Up until yesterday, the outlook for the coronavirus outbreak in the United States was starting to look better.
By most measuring sticks — new cases and deaths per day nationally, state-level cases and deaths, county-level cases and deaths — the “curve” in most places in the United States appeared to be plateauing and maybe even starting to decline. Most places still are, although yesterday the daily death count jumped from Monday’s 1,939 to 2,804 (!). New York continued to lead the pack with 764 dead, followed by New Jersey (376), Pennsylvania (266), Michigan (232) and Massachusetts (152).
Yesterday’s awful numbers may complicate the effort to start the much-needed reopening of businesses around the country. Considering the catastrophic state of the economy, a gradual, phased-in reopening of society makes sense — encouraging every American going out in public to wear masks and to continue to practice social distancing at all times. First and foremost, Americans should get their non-coronavirus health care needs met, in a manner that keeps those vulnerable to infection separate from those being treated for the coronavirus.

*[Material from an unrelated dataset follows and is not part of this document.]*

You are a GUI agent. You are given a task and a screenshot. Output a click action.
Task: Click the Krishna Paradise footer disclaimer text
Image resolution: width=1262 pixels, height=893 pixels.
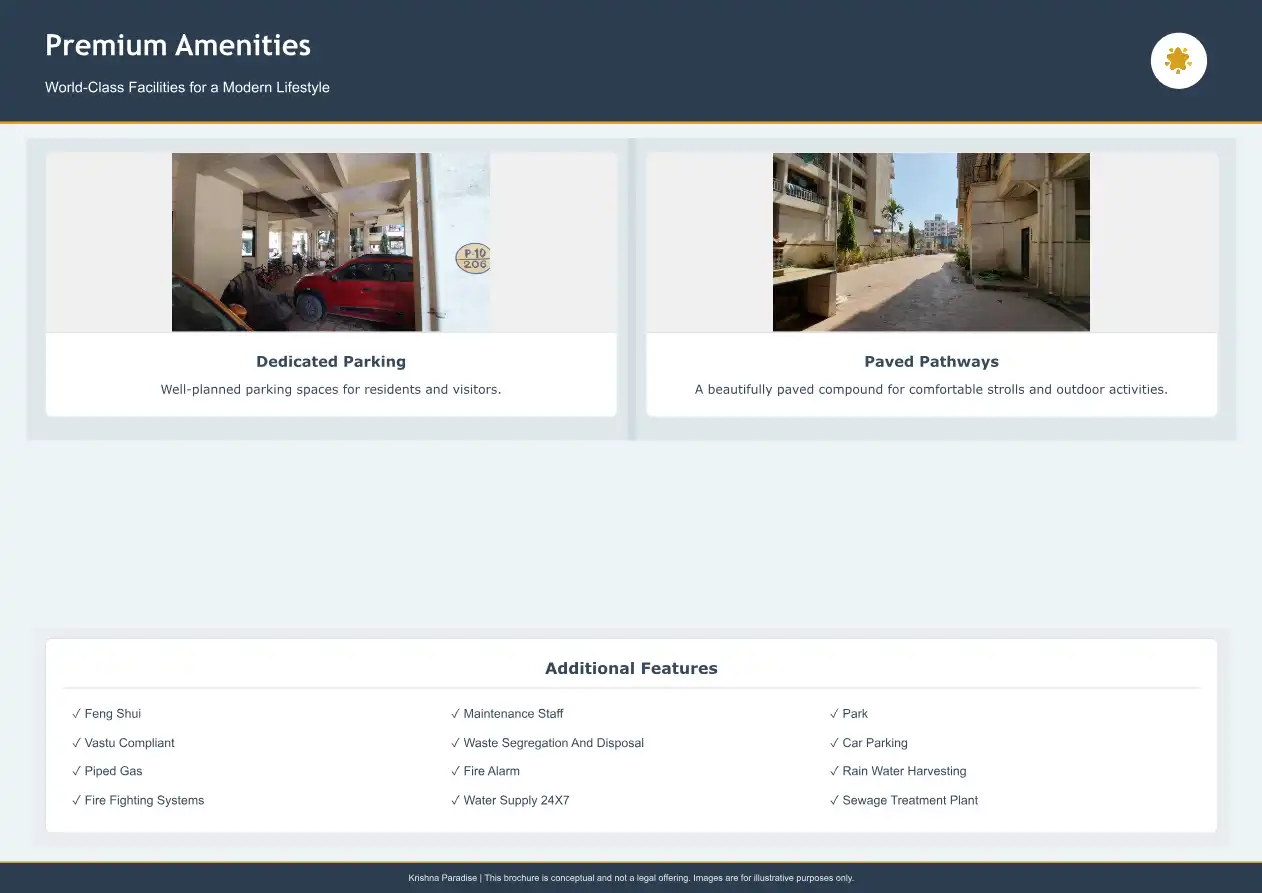point(631,878)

Unfortunately, we may need to continue to minimize our interaction with others — shop, but don’t linger. Factories could restart, albeit with efforts to keep masked workers farther apart than before. Construction projects could restart if they stopped. Americans could get the car repaired, take the clothes to the dry cleaners.
Perhaps we could really go nuts and allow Michiganders to buy carpet or flooring, furniture, garden centers and plant nurseries, or paint.
Maybe movie theaters and dine-in restaurants could open, if the patrons were seated sufficiently far apart — but apparently ventilation systems make it easy to spread the virus around, so maybe those patrons will have to be really far apart. Eating requires us to use our mouths, and that will inevitably make wearing masks less effective.
Wide-open spaces like parks and beaches seem pretty safe, as long as everyone practices social distancing.
But some of the reopening decisions recently announced by Georgia governor Brian Kemp feel a little riskier. Gyms? That seems like a spot where people would sweat and shed viruses a lot. How often will they be wiping down and disinfecting the equipment? Haircuts? Manicures and pedicures? Massages? Tattoos? Any job where a non-medical worker touches or closely interacts with a lot of other people throughout the course of the day feels rather risky at this point. At minimum, this is going to require the kinds of personal protective equipment being used in hospitals right now; Kemp’s order “strongly encourages” the use of PPE, and cleaning and disinfecting any ATMs, credit or debit card pinpads, and electronic signature pads, “after each transaction, if possible.”
How comfortable would you feel, closely interacting with someone who has been closely interacting with other people all day long? How comfortable are you pressing a button on an ATM or credit card pinpad?